「え~、では同じく、職場を代表して田坂様のご祝辞を賜りたく存じます」
係長の田坂がテーブルを立つと、前方のスタンドマイクの方へツカツカと滑(なめ)らかに歩いて近づいた。演出されたスポットライトが田坂に降り注ぐ。ようやく、蘇我は里山のテーブルから目を逸(そ)らせ、田坂を見た。一方、里山のテーブルでは、小次郎もみぃ~ちゃんも田坂の祝辞など人ごととばかり目を閉じ、眠り始めた。里山は、やっと落ちついた気分でナイフとフォークを手にし、メインディっシュの肉料理を口へと運び始めた。
「私は、列席されておられます里山元課長の部下として、道坂先輩と仕事を、ともにさせていただき…」
田坂の祝辞に自分の名が出て、里山は思わず咽(むせ)、コップの水を素早く手にすると飲み干した。だがともかく、小次郎とみぃ~ちゃんが出逢えたのだから、ひとまずよし、とするか…と里山は思った。

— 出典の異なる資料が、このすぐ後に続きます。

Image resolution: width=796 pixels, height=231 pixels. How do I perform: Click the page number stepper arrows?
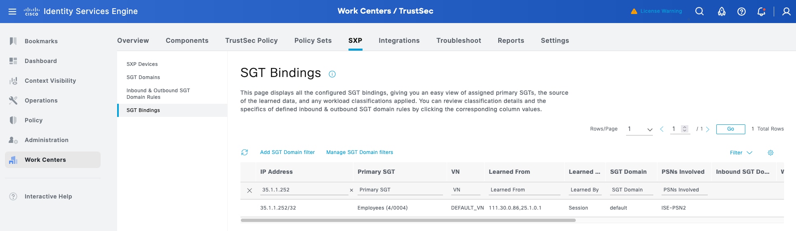coord(685,129)
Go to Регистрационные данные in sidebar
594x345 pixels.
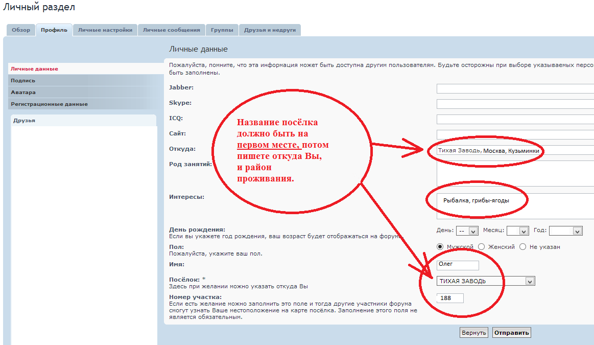[49, 104]
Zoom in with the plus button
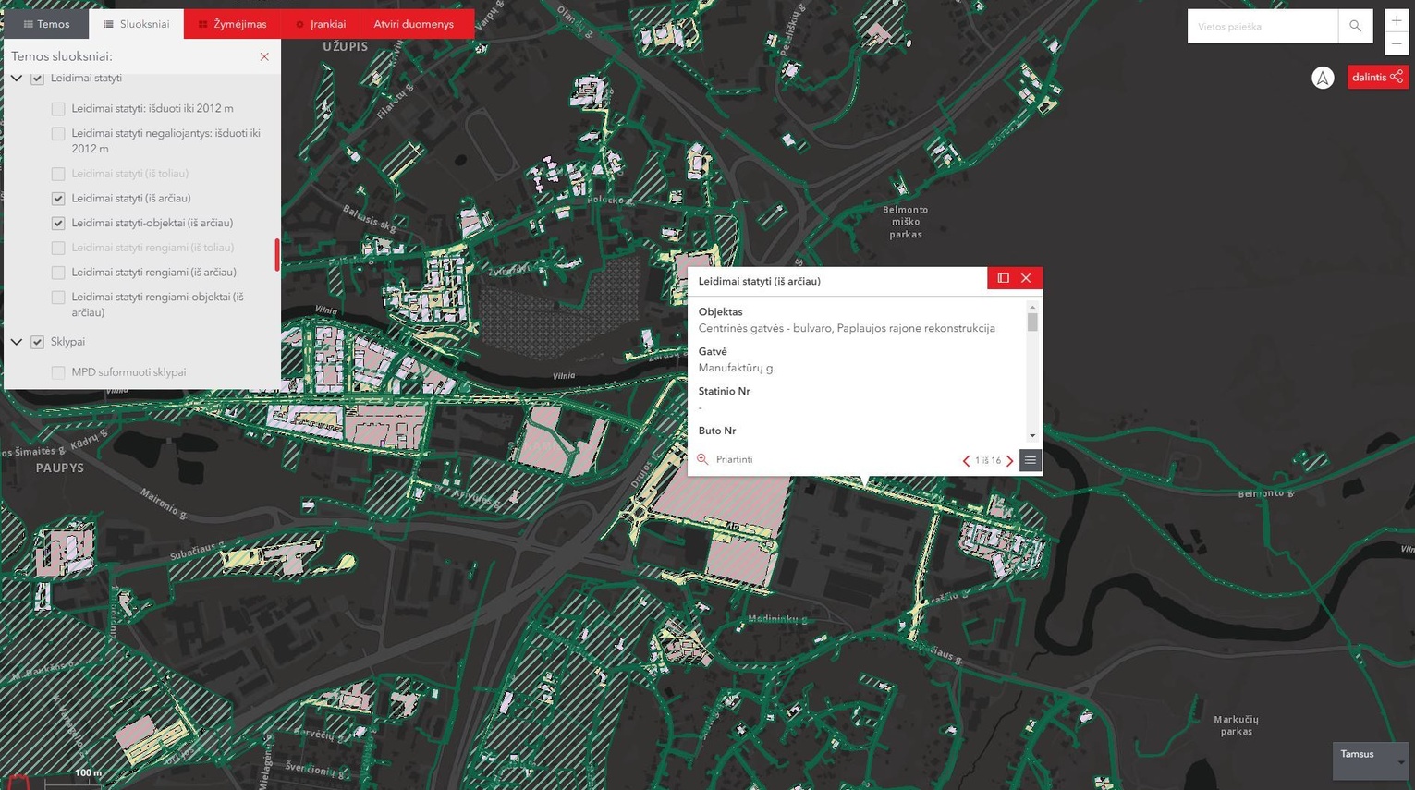Image resolution: width=1415 pixels, height=790 pixels. (1397, 20)
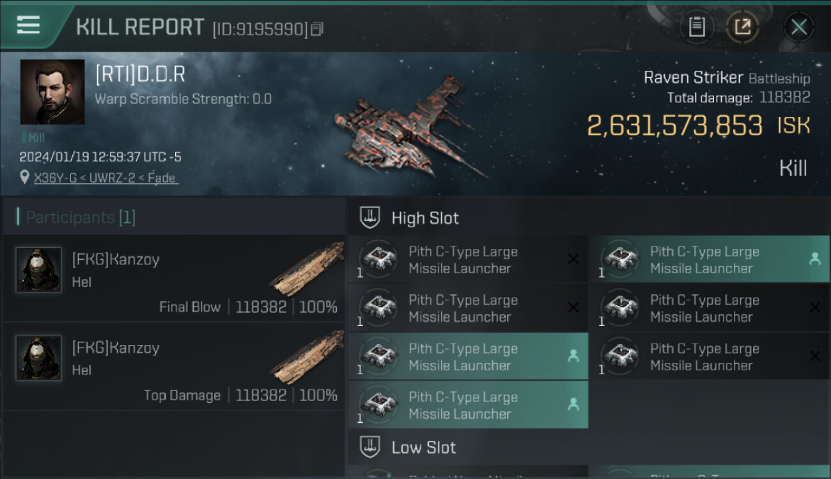Click the location pin icon

[24, 178]
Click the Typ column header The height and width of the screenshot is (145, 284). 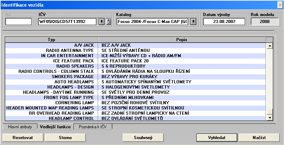(51, 40)
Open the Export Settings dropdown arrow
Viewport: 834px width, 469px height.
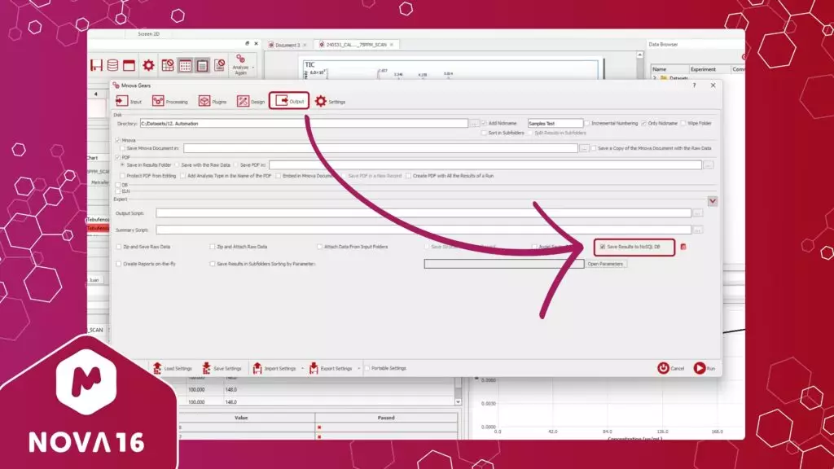coord(358,369)
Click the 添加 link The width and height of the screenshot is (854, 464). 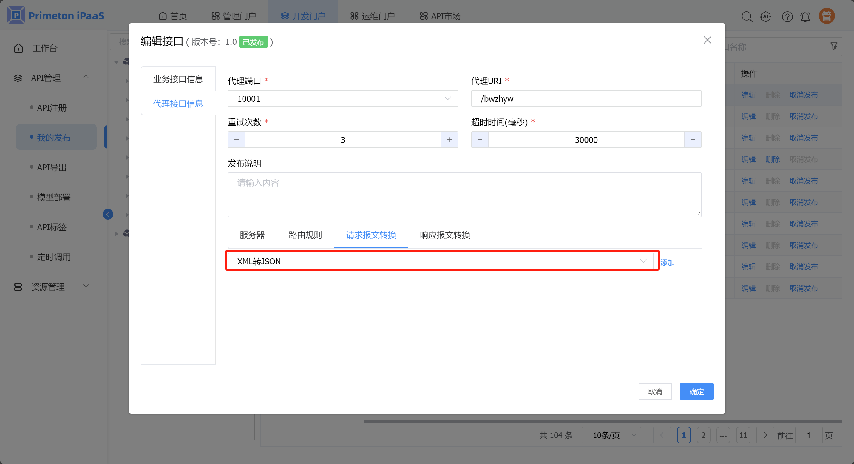tap(667, 262)
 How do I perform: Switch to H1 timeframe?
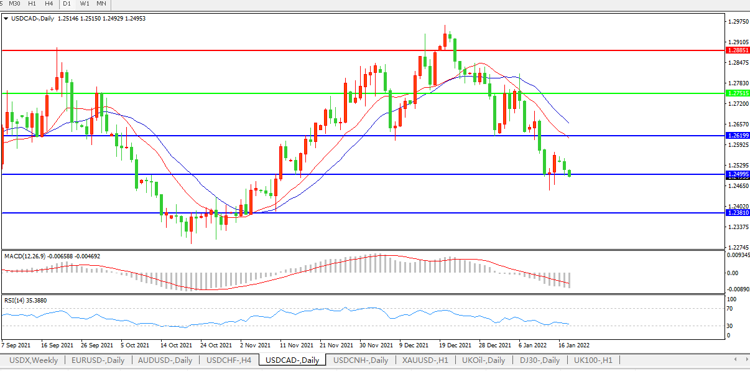coord(32,4)
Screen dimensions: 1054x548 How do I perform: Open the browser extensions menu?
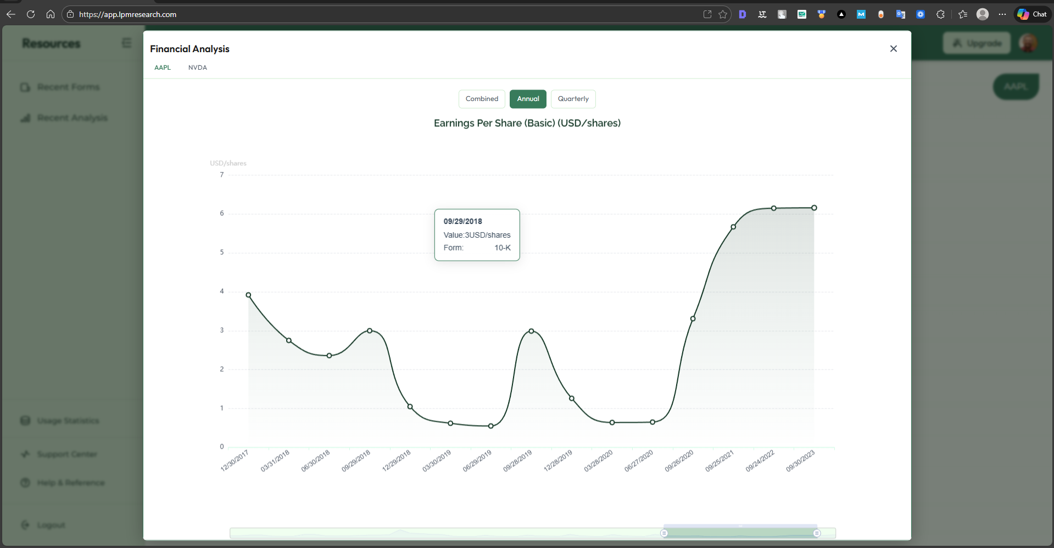click(x=940, y=14)
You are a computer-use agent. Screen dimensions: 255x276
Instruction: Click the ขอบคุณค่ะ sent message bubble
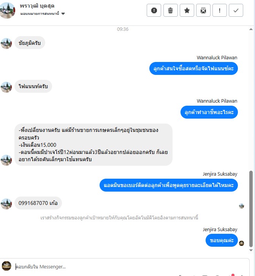click(222, 240)
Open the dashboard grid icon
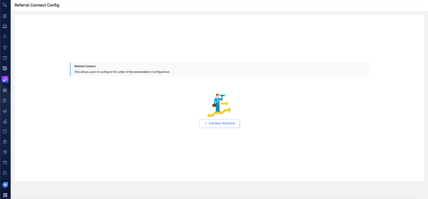 click(x=5, y=16)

小次郎の通い婚は、この時点では上手(うま)くいきそうに見えていた。だが、猫社会も人間社会と同じでそう甘くない。いつぞや里山家を騒がせた与太猫のドラの使い番を務める泥鰌(どじょう)屋のタコは、その名のとおり吸盤のようなしつこさで、みぃ~ちゃんに、ちょっかいを出し始めた。悪いのは小鳩(おばと)婦人だった。それには、小次郎にも少なからず関係がある。里山から二匹の仲を聞かされた小鳩婦人は、少し気配りをし過ぎたのだ。二匹が逢いやすいようにと通用門を開け、みぃ~ちゃんの出入りを自由にした。これは、はっきり言って小鳩婦人のミスだった。